4.6.2.4. Transformations to Improve Fit and Equalize Variances

4. Process Modeling
4.6. Case Studies in Process Modeling
4.6.2. Alaska Pipeline

4.6.2.4. Transformations to Improve Fit and Equalize Variances

Transformations

In regression modeling, we often apply transformations to achieve the following two goals:

to satisfy the homogeneity of variances assumption for the errors.
to linearize the fit as much as possible.

Some care and judgment is required in that these two goals can conflict. We generally try to achieve homogeneous variances first and then address the issue of trying to linearize the fit.

Plot of Common Transformations to Obtain Homogeneous Variances

The first step is to try transforming the response variable to find a tranformation that will equalize the variances.
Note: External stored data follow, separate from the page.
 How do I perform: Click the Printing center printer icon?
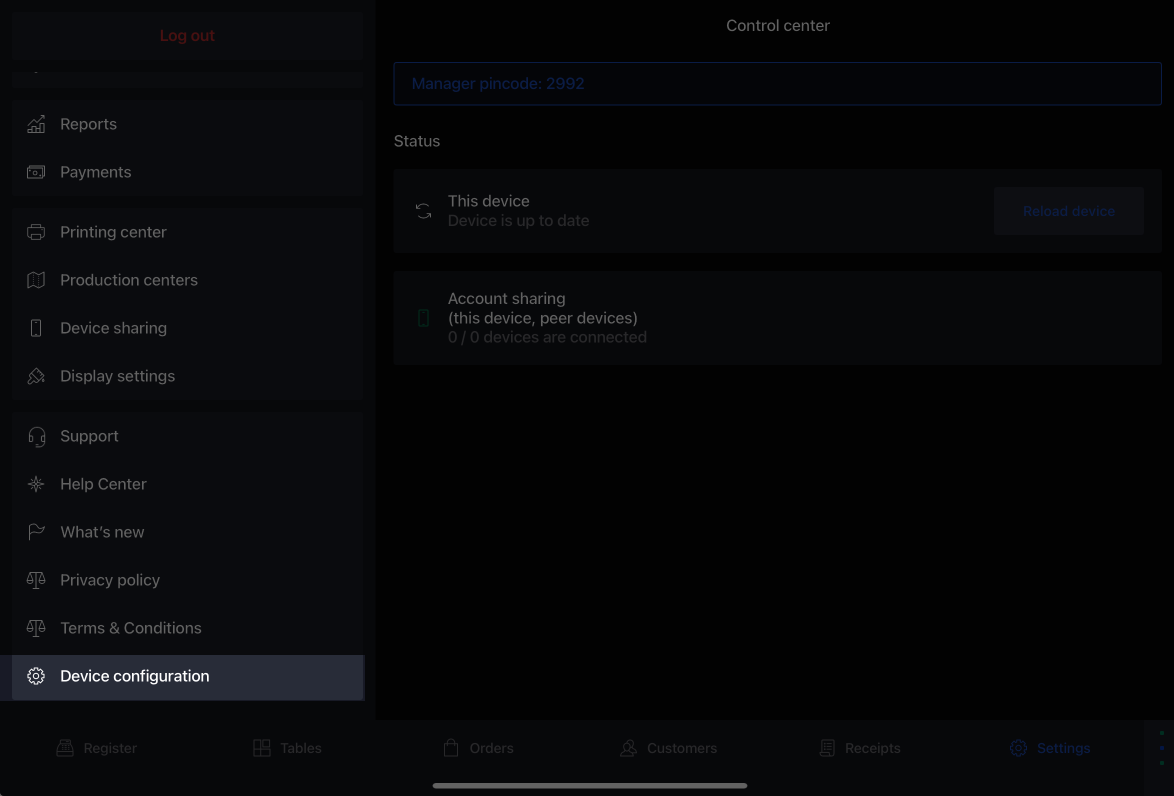[x=36, y=232]
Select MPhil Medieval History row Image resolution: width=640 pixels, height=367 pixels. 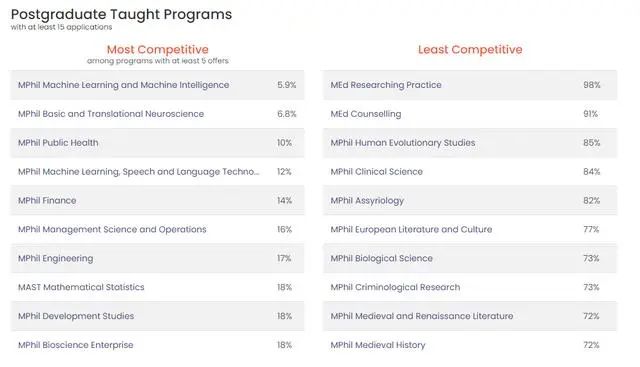pyautogui.click(x=470, y=345)
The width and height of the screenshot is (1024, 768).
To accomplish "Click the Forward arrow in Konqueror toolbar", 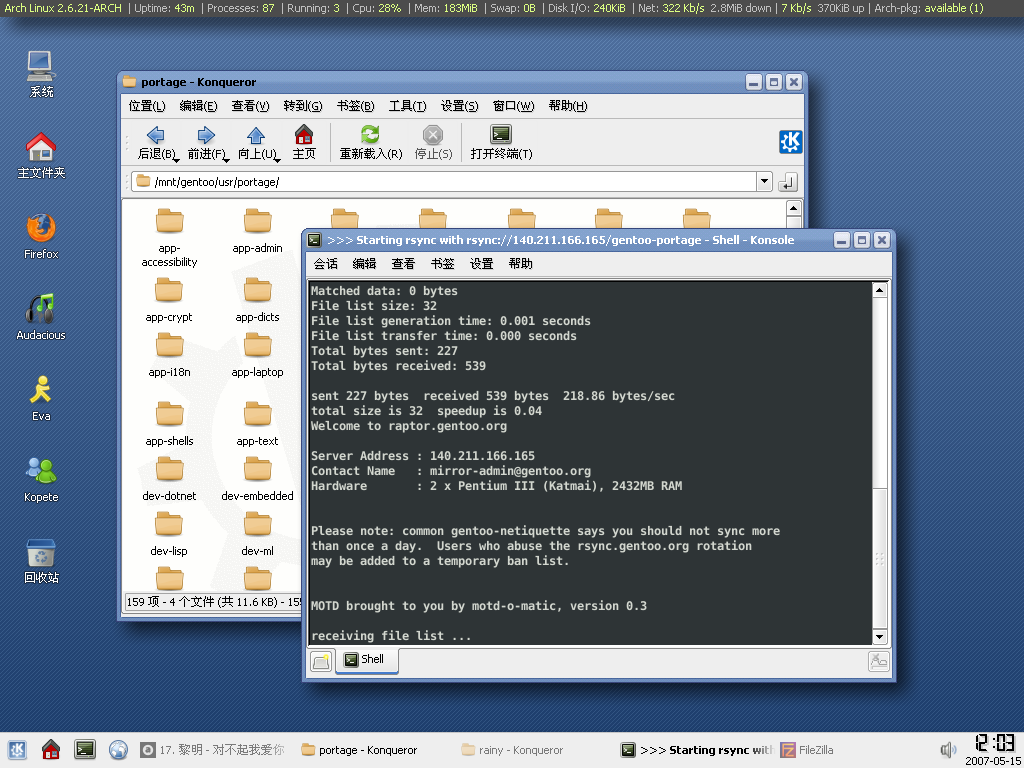I will click(x=206, y=135).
In practice, the square root, ln, and reciprocal transformations often work well for this purpose. We will try these first.

In examining these plots, we are looking for the plot that shows the most constant variability across the horizontal range of the plot.

This plot indicates that the ln transformation is a good candidate model for achieving the most homogeneous variances.

Plot of Common Transformations to Linearize the Fit

One problem with applying the above transformation is that the plot indicates that a straight-line fit will no longer be an adequate model for the data. We address this problem by attempting to find a transformation of the predictor variable that will result in the most linear fit. In practice, the square root, ln, and reciprocal transformations often work well for this purpose. We will try these first.

This plot shows that the ln transformation of the predictor variable is a good candidate model.

Box-Cox Linearity Plot

The previous step can be approached more formally by the use of the Box-Cox linearity plot. The α value on the x axis corresponding to the maximum correlation value on the y axis indicates the power transformation that yields the most linear fit.

This plot indicates that a value of -0.1 achieves the most linear fit.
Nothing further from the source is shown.